I'm not sure where this would lead me.

My current plan is to think of a way to somehow eliminate the

[itex] Sinθ [/itex]

in the [itex] (SinθCosθ ΔX) [/itex] part, so I can turn into a quadratic equation, but I don't know how that would work.
 
  • #4
The equation I mentioned is a way to eliminate either the sine or the cosine, so you end up with just one trigonometric function throughout.
 
  • #5
Oh, so I would use

[itex] Sin θ = \sqrt{1-Cos^2θ} [/itex] and plug it into the equation to get

[itex] ΔYCos^2θ= \sqrt{1-Cos^2θ}CosθΔX + \frac{AΔX^2}{2V_0^2} [/itex]

Set it equal to 0

[itex] ΔYCos^2θ- \sqrt{1-Cos^2θ}CosθΔX - \frac{AΔX^2}{2V_0^2} = 0[/itex]

and try to use quadratics.

[itex] Cosθ = \frac{ ΔX\sqrt{1-Cos^2θ}} - \sqrt{{1-Cos^2θ}^2ΔX^2 - 4(ΔY\frac{AΔX^2}{2V_0^2}}}{2ΔY} [/itex]

For some reason its not converting into that fancy text.
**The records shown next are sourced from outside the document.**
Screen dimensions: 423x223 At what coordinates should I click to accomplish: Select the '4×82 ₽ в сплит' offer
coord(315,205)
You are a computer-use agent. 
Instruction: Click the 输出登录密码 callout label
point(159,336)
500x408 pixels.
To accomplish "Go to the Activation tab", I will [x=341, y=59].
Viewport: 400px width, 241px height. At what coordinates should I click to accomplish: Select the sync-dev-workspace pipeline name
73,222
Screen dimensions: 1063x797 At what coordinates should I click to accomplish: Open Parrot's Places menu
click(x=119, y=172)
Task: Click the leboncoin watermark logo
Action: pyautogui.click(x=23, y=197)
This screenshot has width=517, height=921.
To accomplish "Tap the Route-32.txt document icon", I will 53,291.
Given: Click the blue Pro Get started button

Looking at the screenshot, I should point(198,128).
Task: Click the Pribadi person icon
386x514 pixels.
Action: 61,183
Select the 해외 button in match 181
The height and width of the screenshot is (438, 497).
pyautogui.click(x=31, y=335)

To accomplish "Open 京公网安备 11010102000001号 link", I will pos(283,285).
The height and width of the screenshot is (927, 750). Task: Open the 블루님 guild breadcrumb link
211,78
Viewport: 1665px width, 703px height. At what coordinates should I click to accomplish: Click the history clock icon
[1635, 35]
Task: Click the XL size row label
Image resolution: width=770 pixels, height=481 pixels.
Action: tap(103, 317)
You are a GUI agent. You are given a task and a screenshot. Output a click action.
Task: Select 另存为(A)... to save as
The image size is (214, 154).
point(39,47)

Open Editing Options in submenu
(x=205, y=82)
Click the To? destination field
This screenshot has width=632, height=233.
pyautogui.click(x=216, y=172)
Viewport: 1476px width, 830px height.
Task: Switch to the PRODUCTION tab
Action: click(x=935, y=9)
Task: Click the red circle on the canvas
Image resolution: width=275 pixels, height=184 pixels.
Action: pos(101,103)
And then try to solve that monster.

Wow this answer won't be pretty x.x

Thanks.
 
  • #6
Marven345 said:
Oh, so I would use

[itex] Sin θ = \sqrt{1-Cos^2θ} [/itex] and plug it into the equation to get

[itex] ΔYCos^2θ= \sqrt{1-Cos^2θ}CosθΔX + \frac{AΔX^2}{2V_0^2} [/itex]

Set it equal to 0

Nope. First you need to eliminate the radical. You can do that by collecting all the terms without the radical on one side of the equation, and then squaring both sides.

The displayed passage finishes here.